Q: Do you have any suggestions for students wanting to study sharks?

(1) Take MSCI 473/473L, Biology of Sharks.
The course is offered three different ways (take only one of them).

(A) Take the course in fall semester.
There is a maximum of 20 seats in the fall offering. The class meets twice weekly. The lab meets as a traditional lab only two or three times; the remaining lab time is spent on five or more shark research and student training cruises offered at various times.

(B) Attend the Maymester study abroad trip.
Maximum enrollment is 16. The course includes six days at the Bimini Biological Field Station in the Bahamas, followed by field trips during the two weeks following the trip. There is a substantial cost associated with this option. For more information go to step2researchprograms/ faculty-ledprograms/ maymesterbiologyofsharksinbimini (C) Take the *NEW* course in the Summer I term. Maximum enrollment is 14. The class typically meets M–Th for five weeks in Georgetown. Labs will consist mostly of cruises but will include traditional labs.

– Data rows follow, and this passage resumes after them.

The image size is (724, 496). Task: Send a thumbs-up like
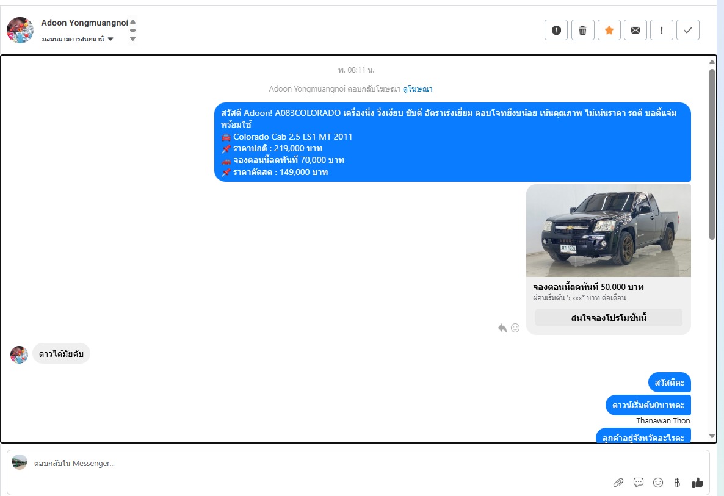[697, 483]
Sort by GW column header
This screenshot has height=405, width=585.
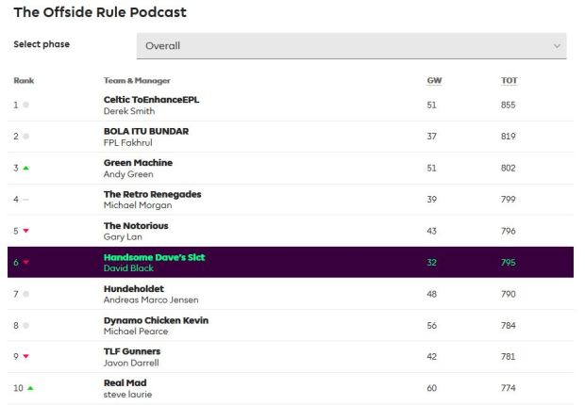click(x=434, y=80)
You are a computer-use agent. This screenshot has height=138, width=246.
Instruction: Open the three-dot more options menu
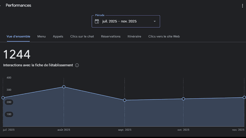point(242,6)
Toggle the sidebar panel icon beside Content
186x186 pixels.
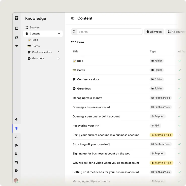(73, 18)
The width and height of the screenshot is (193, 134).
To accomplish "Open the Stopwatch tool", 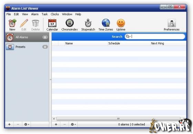I will 88,25.
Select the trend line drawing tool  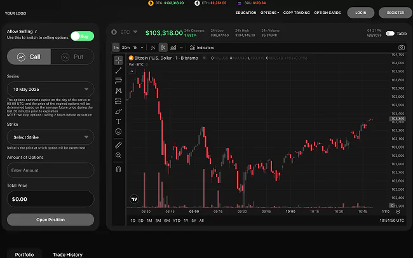(x=118, y=71)
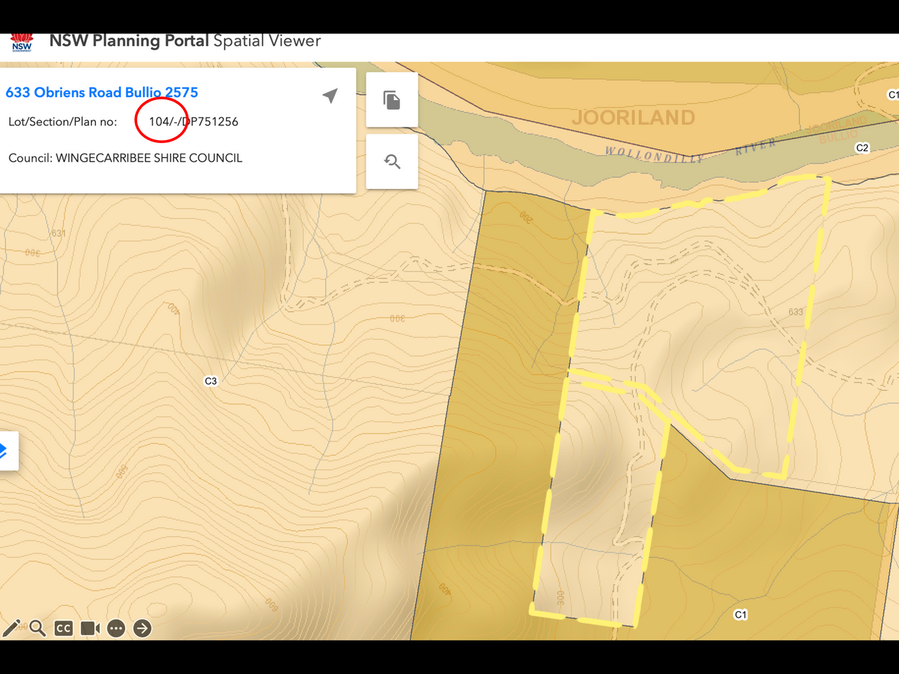Click the C2 zone label near river

pyautogui.click(x=862, y=148)
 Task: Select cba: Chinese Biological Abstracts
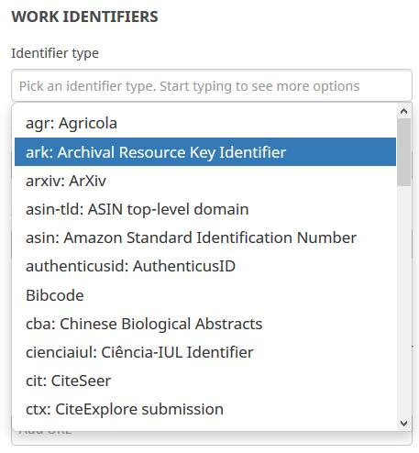205,324
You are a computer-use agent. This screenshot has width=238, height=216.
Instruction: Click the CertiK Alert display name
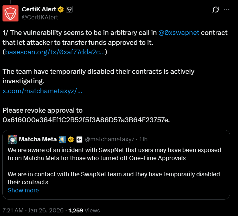click(x=39, y=10)
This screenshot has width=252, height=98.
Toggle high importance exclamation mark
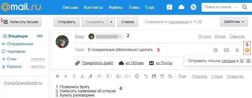216,50
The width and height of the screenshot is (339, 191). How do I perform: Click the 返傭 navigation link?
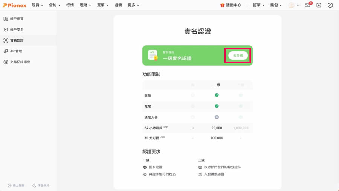[118, 5]
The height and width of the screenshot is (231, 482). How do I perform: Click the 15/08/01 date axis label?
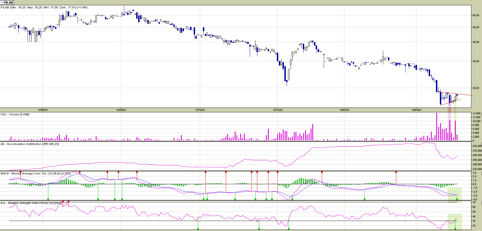121,110
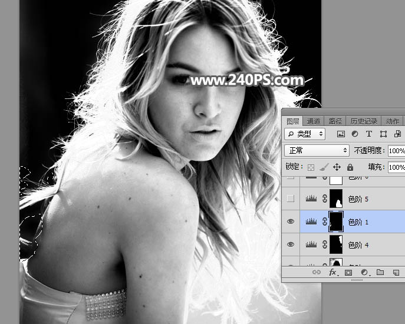Select the 色阶 5 layer mask thumbnail
Image resolution: width=405 pixels, height=324 pixels.
(336, 199)
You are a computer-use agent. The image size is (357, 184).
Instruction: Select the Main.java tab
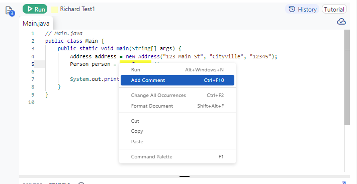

(2) Volunteer on our cruises.
Please either see me or email CCU Shark Research at ccusharkresearch@gmail. com to get on our mailing list. Cruises occur at all hours of the day during all days of the week. Most cruises are scheduled for summer and fall, but we episodically sample in the winter. Cruises are not limited to marine science majors; we gladly take any members of the CCU community.

(3) Complete an internship.
There are now numerous domestic and international internship opportunities that enable you to work closely with sharks. Either see me or contact Robert Bulsza, director of internships and service learning (Career Services Center, Lib Jackson Student Union A203B).

(4) Complete other courses.
If you are considering working with sharks for a career, one of the best strategies is to become an exceptional scientist focusing not on sharks, but rather specializing in a field in which the principles and skills you learn could be transferred to the study of sharks. These include ecology, taxonomy, physiology, molecular biology, conservation biology, behavior, fisheries, etc.